— Task brief —
Having read the material, return every line of it exactly.
● ● ●
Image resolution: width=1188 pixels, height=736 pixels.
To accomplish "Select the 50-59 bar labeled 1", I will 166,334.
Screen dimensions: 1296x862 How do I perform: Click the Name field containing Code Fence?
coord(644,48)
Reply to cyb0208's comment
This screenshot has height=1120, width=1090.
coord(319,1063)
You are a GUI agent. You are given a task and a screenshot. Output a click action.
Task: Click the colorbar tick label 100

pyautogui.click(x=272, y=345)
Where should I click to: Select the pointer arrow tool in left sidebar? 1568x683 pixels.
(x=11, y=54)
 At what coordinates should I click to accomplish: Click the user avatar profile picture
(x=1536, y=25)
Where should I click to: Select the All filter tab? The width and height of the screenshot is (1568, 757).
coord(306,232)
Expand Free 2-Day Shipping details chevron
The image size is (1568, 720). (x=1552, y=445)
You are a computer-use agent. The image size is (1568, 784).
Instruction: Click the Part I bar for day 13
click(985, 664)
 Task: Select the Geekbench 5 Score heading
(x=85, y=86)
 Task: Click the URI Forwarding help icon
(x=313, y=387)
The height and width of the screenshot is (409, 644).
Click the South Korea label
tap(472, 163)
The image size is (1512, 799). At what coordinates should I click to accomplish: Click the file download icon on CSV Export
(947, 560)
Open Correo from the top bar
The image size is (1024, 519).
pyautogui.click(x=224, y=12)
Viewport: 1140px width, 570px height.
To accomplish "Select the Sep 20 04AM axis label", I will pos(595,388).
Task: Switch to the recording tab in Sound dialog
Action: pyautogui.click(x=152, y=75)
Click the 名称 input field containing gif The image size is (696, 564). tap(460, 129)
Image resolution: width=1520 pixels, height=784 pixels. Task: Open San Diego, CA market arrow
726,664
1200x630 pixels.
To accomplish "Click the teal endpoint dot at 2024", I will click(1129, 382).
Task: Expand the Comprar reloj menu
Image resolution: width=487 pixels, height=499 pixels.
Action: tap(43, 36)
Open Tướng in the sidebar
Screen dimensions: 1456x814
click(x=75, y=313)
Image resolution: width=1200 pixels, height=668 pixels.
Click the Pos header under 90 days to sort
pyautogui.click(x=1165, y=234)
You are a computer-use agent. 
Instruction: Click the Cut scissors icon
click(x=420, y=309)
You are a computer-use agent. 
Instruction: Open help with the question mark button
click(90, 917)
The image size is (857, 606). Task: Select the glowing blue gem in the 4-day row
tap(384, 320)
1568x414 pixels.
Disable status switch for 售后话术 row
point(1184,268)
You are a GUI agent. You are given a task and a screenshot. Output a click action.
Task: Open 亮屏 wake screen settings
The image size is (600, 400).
● ● ●
— Exercise result —
Image resolution: width=1188 pixels, height=736 pixels.
To accomplish "Select the 50-59 bar labeled 1", I will 166,334.
Screen dimensions: 1296x862 How do I perform: Click the Name field containing Code Fence?
coord(644,48)
Reply to cyb0208's comment
This screenshot has height=1120, width=1090.
coord(319,1063)
You are a GUI agent. You are given a task and a screenshot. Output a click action.
Task: Click the colorbar tick label 100

pyautogui.click(x=272, y=345)
Where should I click to: Select the pointer arrow tool in left sidebar? 1568x683 pixels.
(x=11, y=54)
 At what coordinates should I click to accomplish: Click the user avatar profile picture
(x=1536, y=25)
Where should I click to: Select the All filter tab? The width and height of the screenshot is (1568, 757).
coord(306,232)
Expand Free 2-Day Shipping details chevron
The image size is (1568, 720). (x=1552, y=445)
You are a computer-use agent. The image size is (1568, 784).
Instruction: Click the Part I bar for day 13
click(985, 664)
 Task: Select the Geekbench 5 Score heading
(x=85, y=86)
 Task: Click the URI Forwarding help icon
(x=313, y=387)
The height and width of the screenshot is (409, 644).
Click the South Korea label
tap(472, 163)
The image size is (1512, 799). At what coordinates should I click to accomplish: Click the file download icon on CSV Export
(947, 560)
Open Correo from the top bar
The image size is (1024, 519).
pyautogui.click(x=224, y=12)
Viewport: 1140px width, 570px height.
To accomplish "Select the Sep 20 04AM axis label", I will pos(595,388).
Task: Switch to the recording tab in Sound dialog
Action: pyautogui.click(x=152, y=75)
Click the 名称 input field containing gif The image size is (696, 564). tap(460, 129)
Image resolution: width=1520 pixels, height=784 pixels. Task: Open San Diego, CA market arrow
726,664
1200x630 pixels.
To accomplish "Click the teal endpoint dot at 2024", I will click(1129, 382).
Task: Expand the Comprar reloj menu
Image resolution: width=487 pixels, height=499 pixels.
Action: tap(43, 36)
Open Tướng in the sidebar
Screen dimensions: 1456x814
click(x=75, y=313)
Image resolution: width=1200 pixels, height=668 pixels.
Click the Pos header under 90 days to sort
pyautogui.click(x=1165, y=234)
You are a computer-use agent. 
Instruction: Click the Cut scissors icon
click(x=420, y=309)
You are a computer-use agent. 
Instruction: Open help with the question mark button
click(90, 917)
The image size is (857, 606). Task: Select the glowing blue gem in the 4-day row
tap(384, 320)
1568x414 pixels.
Disable status switch for 售后话术 row
point(1184,268)
You are a GUI agent. You are given a task and a screenshot. Output a click action.
Task: Open 亮屏 wake screen settings
The image size is (600, 400).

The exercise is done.